## Problem requirements
Produce as output only the lines below starting at the line with "Task: Click the V1 value 15" and continuing through the line with "Viewport: 1568px width, 726px height.", each one exactly as written.

-- Dataset records follows --

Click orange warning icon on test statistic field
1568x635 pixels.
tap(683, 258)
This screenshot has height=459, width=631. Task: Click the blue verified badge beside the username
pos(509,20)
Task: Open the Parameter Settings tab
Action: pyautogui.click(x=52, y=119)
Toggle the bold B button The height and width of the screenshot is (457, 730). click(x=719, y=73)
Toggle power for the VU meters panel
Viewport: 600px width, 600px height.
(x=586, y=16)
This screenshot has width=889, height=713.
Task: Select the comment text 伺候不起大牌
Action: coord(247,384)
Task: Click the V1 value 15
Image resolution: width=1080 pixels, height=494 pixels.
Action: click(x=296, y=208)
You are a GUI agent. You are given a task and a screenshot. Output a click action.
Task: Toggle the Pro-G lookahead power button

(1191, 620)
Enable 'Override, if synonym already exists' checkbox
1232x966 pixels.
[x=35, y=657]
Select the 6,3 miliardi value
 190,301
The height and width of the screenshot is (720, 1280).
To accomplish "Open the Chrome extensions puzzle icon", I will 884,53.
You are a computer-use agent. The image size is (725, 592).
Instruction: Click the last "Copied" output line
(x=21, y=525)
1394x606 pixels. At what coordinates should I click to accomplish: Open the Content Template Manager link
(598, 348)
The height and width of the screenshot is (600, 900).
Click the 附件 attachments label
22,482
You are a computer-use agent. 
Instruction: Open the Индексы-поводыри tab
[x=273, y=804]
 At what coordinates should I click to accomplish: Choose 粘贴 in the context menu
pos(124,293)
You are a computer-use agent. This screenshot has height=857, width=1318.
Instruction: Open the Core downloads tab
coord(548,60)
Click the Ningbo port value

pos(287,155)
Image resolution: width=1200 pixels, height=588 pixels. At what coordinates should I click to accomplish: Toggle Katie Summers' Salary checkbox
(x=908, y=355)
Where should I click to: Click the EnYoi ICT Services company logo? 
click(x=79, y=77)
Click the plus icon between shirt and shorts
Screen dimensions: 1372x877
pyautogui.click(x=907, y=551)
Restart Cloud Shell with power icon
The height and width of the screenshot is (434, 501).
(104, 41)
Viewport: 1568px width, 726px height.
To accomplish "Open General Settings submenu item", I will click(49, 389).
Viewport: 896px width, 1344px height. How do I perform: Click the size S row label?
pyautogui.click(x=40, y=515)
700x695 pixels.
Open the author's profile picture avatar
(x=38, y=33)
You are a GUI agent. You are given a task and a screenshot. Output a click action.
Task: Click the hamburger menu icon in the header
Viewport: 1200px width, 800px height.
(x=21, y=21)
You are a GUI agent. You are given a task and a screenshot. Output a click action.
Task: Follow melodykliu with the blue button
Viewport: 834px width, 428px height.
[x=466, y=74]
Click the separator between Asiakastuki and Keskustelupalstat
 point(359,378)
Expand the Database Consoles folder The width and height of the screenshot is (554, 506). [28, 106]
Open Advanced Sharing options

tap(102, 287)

-- Dataset records concluded --

## Completed task
Task: Click the V1 value 15
Image resolution: width=1080 pixels, height=494 pixels.
Action: click(x=296, y=208)
You are a GUI agent. You are given a task and a screenshot. Output a click action.
Task: Toggle the Pro-G lookahead power button

(1191, 620)
Enable 'Override, if synonym already exists' checkbox
1232x966 pixels.
[x=35, y=657]
Select the 6,3 miliardi value
 190,301
The height and width of the screenshot is (720, 1280).
To accomplish "Open the Chrome extensions puzzle icon", I will 884,53.
You are a computer-use agent. The image size is (725, 592).
Instruction: Click the last "Copied" output line
(x=21, y=525)
1394x606 pixels. At what coordinates should I click to accomplish: Open the Content Template Manager link
(598, 348)
The height and width of the screenshot is (600, 900).
Click the 附件 attachments label
22,482
You are a computer-use agent. 
Instruction: Open the Индексы-поводыри tab
[x=273, y=804]
 At what coordinates should I click to accomplish: Choose 粘贴 in the context menu
pos(124,293)
You are a computer-use agent. This screenshot has height=857, width=1318.
Instruction: Open the Core downloads tab
coord(548,60)
Click the Ningbo port value

pos(287,155)
Image resolution: width=1200 pixels, height=588 pixels. At what coordinates should I click to accomplish: Toggle Katie Summers' Salary checkbox
(x=908, y=355)
Where should I click to: Click the EnYoi ICT Services company logo? 
click(x=79, y=77)
Click the plus icon between shirt and shorts
Screen dimensions: 1372x877
pyautogui.click(x=907, y=551)
Restart Cloud Shell with power icon
The height and width of the screenshot is (434, 501).
(104, 41)
Viewport: 1568px width, 726px height.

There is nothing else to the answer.